The UPA came together in the aftermath of the 2004 elections, with the express purpose of cobbling together an alliance that would deny Mr Atal Behari Vajpayee a second term in office. It was a medley of regional parties, the Communists, and the Congress that had the largest number of seats. The Indian National Congress, with 141 seats, was able to partner with these allies to edge out the BJP, which had 130 seats. This alliance was chaired by Sonia Gandhi and held together by the personalities of Sharad Pawar, Lalu Prasad Yadav, and M K Karunanidhi.

It was also an alliance bolstered by the external support of the Communists. They were bound by a Common Minimum Programme (CMP) and most of that was around social equity and therefore, non-contentious.

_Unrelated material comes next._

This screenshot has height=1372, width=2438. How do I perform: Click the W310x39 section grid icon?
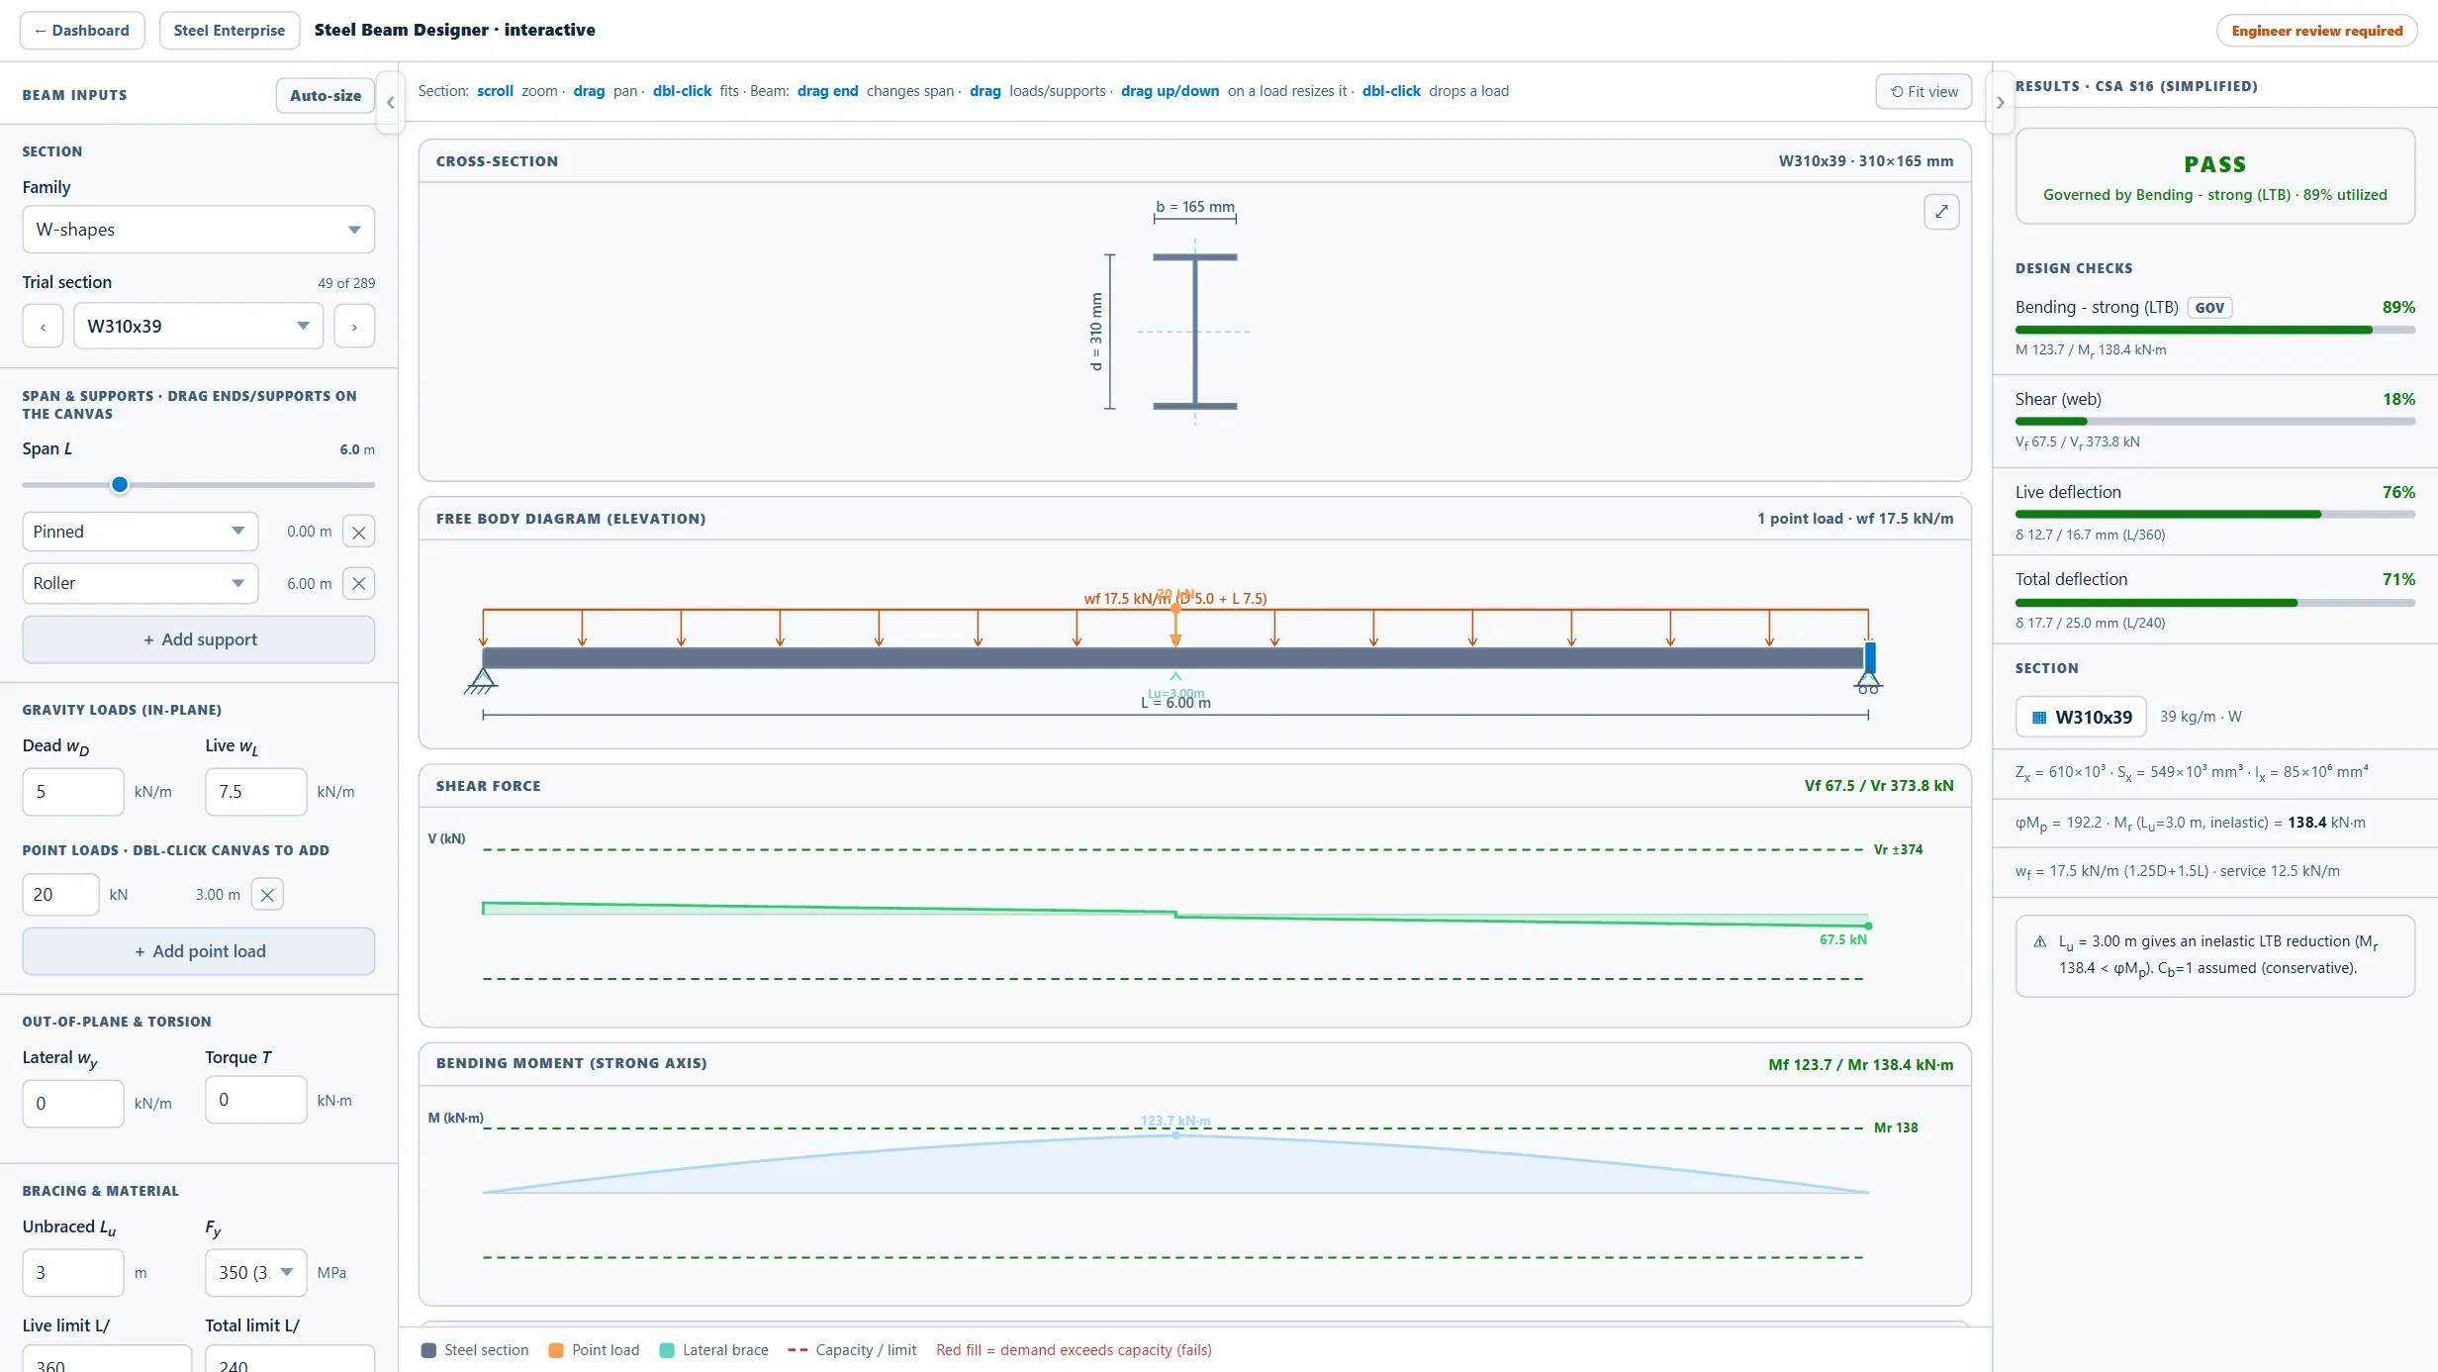point(2039,718)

However, towards the end of the first UPA, the Communists pulled support in wake of the Indo-US nuclear agreement.

Changed UPA 2

In 2009, the UPA 1 was replaced by the UPA 2 – the Communists were out and the regional parties – including the TMC - were in. Allegations of corruption dogged the government, from almost the first day. Like the UPA 1, the UPA 2 too was based on providing a central alliance that would share power and govern the country. It was not a marriage of like-minded individuals, but rather, a cohabitation of those who wanted access to, and the ability to exercise power.

Of all the regional constituents of the UPA, it is likely that Mamata Banerjee gave Manmohan Singh the most sleepless nights. Imperious at the best of times, she is also known to throw massive sulks at perceived slights. Despite having six ministers in the UPA 2, it was often difficult to judge whether the TMC was opposing the UPA 2 or governing the nation as a part of it.

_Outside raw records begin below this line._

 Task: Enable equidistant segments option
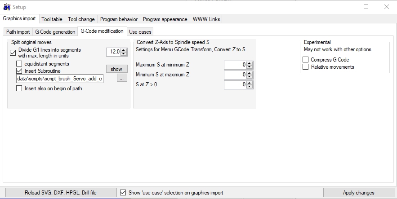point(19,64)
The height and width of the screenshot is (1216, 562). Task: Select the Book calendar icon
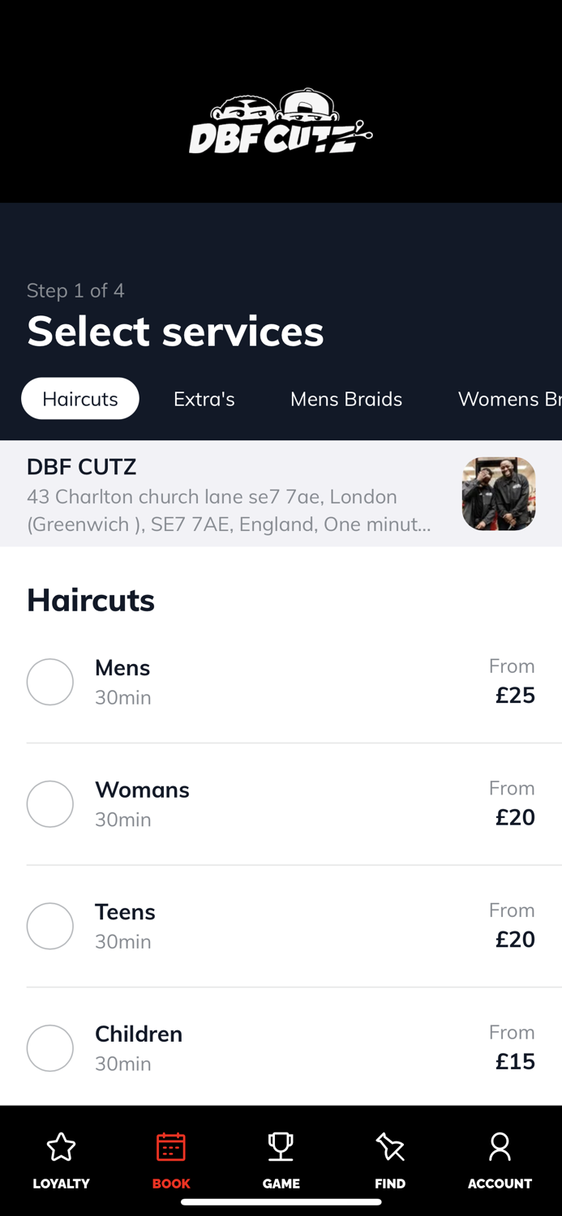click(170, 1145)
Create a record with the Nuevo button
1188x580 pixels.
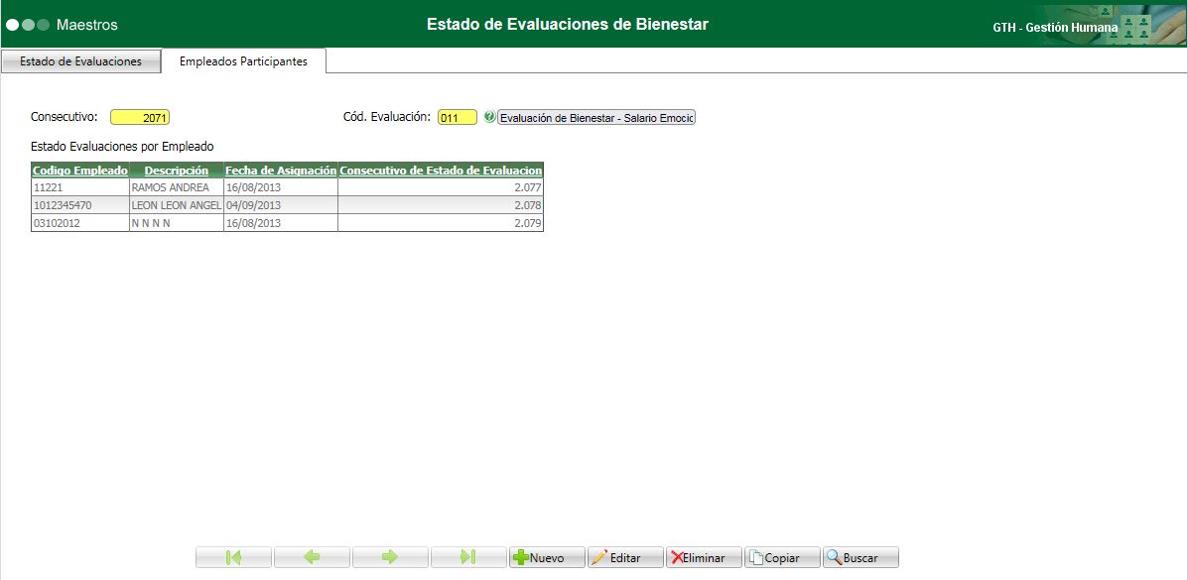[x=547, y=556]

Since 2014 and the BJP’s sweep of the polls, there has been, really speaking, no UPA – simply because the constituent elements of the UPA were nowhere near power. The BJP by itself has over 55 per cent of all the seats in Parliament. The combined NDA has 65 per cent of all seats. And that has not just left a demoralised opposition – but also a headless one. In both the UPAs, the INC was the first amongst equals – in terms of seats. But in the 2014 and 2019 elections, the Congress has been reduced from the lead star to a supporting role – leaving the regional partners free to flex muscles. And none has been more adept at it than Mamata Banerjee.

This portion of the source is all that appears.